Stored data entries
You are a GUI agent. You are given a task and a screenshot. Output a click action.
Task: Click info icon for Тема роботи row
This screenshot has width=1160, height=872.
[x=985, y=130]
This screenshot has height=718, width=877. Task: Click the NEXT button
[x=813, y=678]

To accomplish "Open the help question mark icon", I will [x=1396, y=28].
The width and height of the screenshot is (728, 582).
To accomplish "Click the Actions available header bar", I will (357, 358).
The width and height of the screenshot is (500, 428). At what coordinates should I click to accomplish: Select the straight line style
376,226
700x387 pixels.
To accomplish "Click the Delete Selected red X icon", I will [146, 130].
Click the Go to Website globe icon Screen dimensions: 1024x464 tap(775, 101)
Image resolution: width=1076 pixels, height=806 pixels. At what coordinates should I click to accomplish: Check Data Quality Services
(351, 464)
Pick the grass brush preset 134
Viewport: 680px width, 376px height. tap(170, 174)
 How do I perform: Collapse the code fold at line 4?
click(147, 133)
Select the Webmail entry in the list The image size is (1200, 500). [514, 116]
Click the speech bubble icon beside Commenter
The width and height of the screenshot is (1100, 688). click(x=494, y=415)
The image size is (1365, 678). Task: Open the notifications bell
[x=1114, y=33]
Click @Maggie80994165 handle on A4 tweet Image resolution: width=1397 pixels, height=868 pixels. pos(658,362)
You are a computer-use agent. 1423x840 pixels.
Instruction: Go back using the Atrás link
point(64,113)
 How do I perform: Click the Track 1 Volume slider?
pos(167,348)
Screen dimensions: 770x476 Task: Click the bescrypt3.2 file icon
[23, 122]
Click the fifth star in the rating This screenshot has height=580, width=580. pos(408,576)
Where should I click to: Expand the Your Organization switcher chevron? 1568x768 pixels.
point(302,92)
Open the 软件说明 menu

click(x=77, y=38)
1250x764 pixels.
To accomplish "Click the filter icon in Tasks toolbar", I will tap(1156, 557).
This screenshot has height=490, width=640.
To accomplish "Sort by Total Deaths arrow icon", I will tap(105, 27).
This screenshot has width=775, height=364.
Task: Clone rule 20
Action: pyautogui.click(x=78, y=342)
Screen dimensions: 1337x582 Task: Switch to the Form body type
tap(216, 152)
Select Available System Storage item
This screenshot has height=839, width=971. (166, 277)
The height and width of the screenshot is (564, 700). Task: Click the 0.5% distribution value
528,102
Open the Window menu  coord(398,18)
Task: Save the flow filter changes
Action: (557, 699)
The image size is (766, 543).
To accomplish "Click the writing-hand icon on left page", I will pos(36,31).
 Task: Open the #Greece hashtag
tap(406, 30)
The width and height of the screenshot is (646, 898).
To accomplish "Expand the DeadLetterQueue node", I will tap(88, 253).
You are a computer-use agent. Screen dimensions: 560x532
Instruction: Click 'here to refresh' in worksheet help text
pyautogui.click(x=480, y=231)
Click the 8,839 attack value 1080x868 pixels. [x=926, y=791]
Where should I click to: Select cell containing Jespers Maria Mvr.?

Activity
All the lines above need to be retyped exactly, with nothing left out.

Response for this exercise
You are a GUI agent. You are given a task and a screenshot. Output a click action.
Task: Click info icon for Тема роботи row
This screenshot has width=1160, height=872.
[x=985, y=130]
This screenshot has height=718, width=877. Task: Click the NEXT button
[x=813, y=678]

To accomplish "Open the help question mark icon", I will [x=1396, y=28].
The width and height of the screenshot is (728, 582).
To accomplish "Click the Actions available header bar", I will (357, 358).
The width and height of the screenshot is (500, 428). At what coordinates should I click to accomplish: Select the straight line style
376,226
700x387 pixels.
To accomplish "Click the Delete Selected red X icon", I will [146, 130].
Click the Go to Website globe icon Screen dimensions: 1024x464 tap(775, 101)
Image resolution: width=1076 pixels, height=806 pixels. At what coordinates should I click to accomplish: Check Data Quality Services
(351, 464)
Pick the grass brush preset 134
Viewport: 680px width, 376px height. tap(170, 174)
 How do I perform: Collapse the code fold at line 4?
click(147, 133)
Select the Webmail entry in the list The image size is (1200, 500). [514, 116]
Click the speech bubble icon beside Commenter
The width and height of the screenshot is (1100, 688). click(x=494, y=415)
The image size is (1365, 678). Task: Open the notifications bell
[x=1114, y=33]
Click @Maggie80994165 handle on A4 tweet Image resolution: width=1397 pixels, height=868 pixels. pos(658,362)
You are a computer-use agent. 1423x840 pixels.
Instruction: Go back using the Atrás link
point(64,113)
 How do I perform: Click the Track 1 Volume slider?
pos(167,348)
Screen dimensions: 770x476 Task: Click the bescrypt3.2 file icon
[23, 122]
Click the fifth star in the rating This screenshot has height=580, width=580. pos(408,576)
Where should I click to: Expand the Your Organization switcher chevron? 1568x768 pixels.
point(302,92)
Open the 软件说明 menu

click(x=77, y=38)
1250x764 pixels.
To accomplish "Click the filter icon in Tasks toolbar", I will tap(1156, 557).
This screenshot has height=490, width=640.
To accomplish "Sort by Total Deaths arrow icon", I will tap(105, 27).
This screenshot has width=775, height=364.
Task: Clone rule 20
Action: pyautogui.click(x=78, y=342)
Screen dimensions: 1337x582 Task: Switch to the Form body type
tap(216, 152)
Select Available System Storage item
This screenshot has height=839, width=971. (166, 277)
The height and width of the screenshot is (564, 700). Task: Click the 0.5% distribution value
528,102
Open the Window menu  coord(398,18)
Task: Save the flow filter changes
Action: (557, 699)
The image size is (766, 543).
To accomplish "Click the writing-hand icon on left page", I will pos(36,31).
 Task: Open the #Greece hashtag
tap(406, 30)
The width and height of the screenshot is (646, 898).
To accomplish "Expand the DeadLetterQueue node", I will tap(88, 253).
You are a computer-use agent. Screen dimensions: 560x532
Instruction: Click 'here to refresh' in worksheet help text
pyautogui.click(x=480, y=231)
Click the 8,839 attack value 1080x868 pixels. [x=926, y=791]
Where should I click to: Select cell containing Jespers Maria Mvr.?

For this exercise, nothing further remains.